NGO Monitor: B’Tselem Report Includes ‘Fundamental Distortions of International Law’
A report released Thursday by the Israeli organization B’Tselem, on the November conflict between Israel and Gaza terrorists that “challenges the common perception in the Israeli public and media that the operation was ‘surgical’ and caused practically no fatalities among uninvolved Palestinian civilians,” is itself being challenged by NGO Monitor.
Based on a press release provided by B’Tselem, the report has received much attention in the press, but NGO Monitor argues in a statement posted to its website that “the claims in the press release are inconsistent with the actual report, creating false perceptions in the media.
“The press statement claims that the ‘report raises suspicions that the military violated International Humanitarian Law (IHL).’ But these allegations are not demonstrated in the report; at best, they are the result of conjecture, as B’Tselem itself acknowledges in the report.”

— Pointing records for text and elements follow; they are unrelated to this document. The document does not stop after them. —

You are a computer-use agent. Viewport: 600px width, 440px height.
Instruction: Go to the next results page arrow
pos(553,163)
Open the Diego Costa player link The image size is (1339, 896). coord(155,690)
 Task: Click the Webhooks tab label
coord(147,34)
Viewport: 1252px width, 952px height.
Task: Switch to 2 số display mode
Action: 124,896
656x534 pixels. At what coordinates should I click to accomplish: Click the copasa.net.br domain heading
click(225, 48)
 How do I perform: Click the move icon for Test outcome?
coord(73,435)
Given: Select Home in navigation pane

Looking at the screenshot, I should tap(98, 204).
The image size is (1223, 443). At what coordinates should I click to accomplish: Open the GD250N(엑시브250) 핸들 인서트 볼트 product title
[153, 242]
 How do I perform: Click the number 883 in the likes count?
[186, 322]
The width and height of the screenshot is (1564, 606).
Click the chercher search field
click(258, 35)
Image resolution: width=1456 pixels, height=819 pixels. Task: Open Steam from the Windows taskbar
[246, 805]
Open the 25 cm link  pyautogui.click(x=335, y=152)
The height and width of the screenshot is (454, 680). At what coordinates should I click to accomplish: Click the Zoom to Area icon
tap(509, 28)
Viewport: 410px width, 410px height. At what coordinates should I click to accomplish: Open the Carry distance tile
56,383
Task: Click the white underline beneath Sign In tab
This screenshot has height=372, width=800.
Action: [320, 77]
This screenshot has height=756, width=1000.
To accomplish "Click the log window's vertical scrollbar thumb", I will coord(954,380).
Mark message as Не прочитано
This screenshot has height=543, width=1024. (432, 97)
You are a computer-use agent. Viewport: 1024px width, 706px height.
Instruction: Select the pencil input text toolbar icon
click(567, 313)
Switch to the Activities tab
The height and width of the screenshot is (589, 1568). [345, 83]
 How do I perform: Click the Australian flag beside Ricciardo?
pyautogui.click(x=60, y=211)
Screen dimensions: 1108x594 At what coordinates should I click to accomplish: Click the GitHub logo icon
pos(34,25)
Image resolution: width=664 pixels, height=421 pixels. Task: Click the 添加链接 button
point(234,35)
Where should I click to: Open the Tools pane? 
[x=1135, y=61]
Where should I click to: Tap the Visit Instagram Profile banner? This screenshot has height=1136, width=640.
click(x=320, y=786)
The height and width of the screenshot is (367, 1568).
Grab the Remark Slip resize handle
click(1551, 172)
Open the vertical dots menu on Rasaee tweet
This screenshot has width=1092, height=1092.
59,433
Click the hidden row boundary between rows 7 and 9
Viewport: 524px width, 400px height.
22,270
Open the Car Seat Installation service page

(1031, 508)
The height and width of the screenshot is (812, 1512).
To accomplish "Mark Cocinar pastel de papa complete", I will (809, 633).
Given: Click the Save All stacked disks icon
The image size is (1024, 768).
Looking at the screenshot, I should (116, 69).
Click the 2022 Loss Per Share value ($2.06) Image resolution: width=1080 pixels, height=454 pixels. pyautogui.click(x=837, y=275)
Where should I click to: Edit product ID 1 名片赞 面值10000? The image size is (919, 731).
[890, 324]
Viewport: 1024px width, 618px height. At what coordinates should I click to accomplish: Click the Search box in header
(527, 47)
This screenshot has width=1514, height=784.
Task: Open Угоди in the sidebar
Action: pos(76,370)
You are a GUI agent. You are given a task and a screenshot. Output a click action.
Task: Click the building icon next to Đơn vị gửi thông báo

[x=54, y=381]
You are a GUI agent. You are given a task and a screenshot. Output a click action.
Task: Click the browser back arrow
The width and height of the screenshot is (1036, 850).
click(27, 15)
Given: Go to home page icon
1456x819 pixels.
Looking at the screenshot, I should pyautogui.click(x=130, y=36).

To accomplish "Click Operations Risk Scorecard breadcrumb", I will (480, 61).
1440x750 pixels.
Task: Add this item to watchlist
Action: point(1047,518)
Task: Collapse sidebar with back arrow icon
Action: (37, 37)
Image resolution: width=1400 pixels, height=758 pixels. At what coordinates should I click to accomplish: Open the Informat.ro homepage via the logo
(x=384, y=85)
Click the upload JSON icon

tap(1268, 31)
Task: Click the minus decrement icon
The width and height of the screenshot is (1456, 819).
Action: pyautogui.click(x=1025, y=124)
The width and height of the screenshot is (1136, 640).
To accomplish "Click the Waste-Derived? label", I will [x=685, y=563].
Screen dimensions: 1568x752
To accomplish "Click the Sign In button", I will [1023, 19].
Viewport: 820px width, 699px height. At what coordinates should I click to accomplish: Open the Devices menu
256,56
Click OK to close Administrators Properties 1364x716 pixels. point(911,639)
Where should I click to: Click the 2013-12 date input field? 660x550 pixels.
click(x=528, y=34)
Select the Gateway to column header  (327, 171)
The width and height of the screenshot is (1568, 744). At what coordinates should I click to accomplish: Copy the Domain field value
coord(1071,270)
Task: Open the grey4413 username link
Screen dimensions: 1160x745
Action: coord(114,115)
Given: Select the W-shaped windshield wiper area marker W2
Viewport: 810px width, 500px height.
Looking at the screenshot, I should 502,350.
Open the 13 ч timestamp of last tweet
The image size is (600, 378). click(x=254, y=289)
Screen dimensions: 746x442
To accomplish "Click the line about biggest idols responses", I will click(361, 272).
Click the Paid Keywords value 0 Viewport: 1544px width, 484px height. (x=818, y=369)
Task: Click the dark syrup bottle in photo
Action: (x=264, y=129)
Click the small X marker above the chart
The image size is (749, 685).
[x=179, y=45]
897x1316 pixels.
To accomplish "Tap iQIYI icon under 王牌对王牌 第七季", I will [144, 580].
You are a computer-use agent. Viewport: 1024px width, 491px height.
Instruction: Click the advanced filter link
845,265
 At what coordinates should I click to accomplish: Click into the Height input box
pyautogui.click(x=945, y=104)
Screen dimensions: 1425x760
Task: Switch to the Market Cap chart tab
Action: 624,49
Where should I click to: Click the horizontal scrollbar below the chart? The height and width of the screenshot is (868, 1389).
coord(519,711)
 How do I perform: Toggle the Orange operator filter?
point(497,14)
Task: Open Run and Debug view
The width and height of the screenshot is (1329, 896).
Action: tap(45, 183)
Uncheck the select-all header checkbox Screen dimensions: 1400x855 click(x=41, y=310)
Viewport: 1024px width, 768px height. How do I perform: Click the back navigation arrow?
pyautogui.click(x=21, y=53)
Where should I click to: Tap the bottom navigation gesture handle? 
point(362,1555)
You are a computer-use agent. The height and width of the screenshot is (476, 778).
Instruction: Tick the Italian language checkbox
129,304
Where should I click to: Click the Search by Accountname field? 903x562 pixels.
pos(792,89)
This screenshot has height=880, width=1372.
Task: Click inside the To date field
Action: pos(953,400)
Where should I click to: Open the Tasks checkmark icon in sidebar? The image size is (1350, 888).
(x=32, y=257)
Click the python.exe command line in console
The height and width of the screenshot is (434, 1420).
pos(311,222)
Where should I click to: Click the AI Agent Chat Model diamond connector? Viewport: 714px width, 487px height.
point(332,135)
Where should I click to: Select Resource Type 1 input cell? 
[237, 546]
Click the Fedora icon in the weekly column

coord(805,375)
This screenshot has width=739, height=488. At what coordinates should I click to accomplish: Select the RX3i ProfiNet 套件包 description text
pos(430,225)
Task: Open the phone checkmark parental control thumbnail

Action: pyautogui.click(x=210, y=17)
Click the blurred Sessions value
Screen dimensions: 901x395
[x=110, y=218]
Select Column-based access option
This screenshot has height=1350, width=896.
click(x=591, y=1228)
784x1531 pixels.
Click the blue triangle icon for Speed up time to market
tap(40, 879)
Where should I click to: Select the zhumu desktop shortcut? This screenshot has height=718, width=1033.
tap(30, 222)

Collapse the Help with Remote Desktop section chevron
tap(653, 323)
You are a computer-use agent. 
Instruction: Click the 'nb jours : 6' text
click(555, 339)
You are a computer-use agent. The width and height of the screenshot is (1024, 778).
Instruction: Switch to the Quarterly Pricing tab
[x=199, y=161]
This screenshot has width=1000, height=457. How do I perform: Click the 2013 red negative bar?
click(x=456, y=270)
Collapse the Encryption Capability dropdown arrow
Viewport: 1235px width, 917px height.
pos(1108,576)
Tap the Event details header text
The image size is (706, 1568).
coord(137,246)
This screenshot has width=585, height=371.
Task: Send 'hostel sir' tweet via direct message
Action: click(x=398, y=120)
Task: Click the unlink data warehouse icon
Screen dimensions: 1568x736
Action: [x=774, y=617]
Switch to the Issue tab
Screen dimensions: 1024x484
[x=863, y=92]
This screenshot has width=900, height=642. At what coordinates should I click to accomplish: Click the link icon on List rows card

NGO Monitor argues that “The report text clearly reflects the limited information available – largely ‘eyewitness interviews’ (including via telephone) in Gaza, whose accuracy cannot be independently verified” and that “The report includes a number of fundamental distortions of international law.”
An example given of the latter argument is of allegations made against the IDF that “In some cases a warning was given. Yet, even in those cases, residents were not always given sufficient time to leave their homes, and then, after the warning, it was not ascertained that the residents had indeed left.”
“In reality, under international law,” NGO Monitor argues, “states are required only to provide general warnings to civilians to seek safety and only to the extent that such warnings are feasible under the circumstances; the effectiveness of warnings is not judged on the basis of whether the warnings were followed.”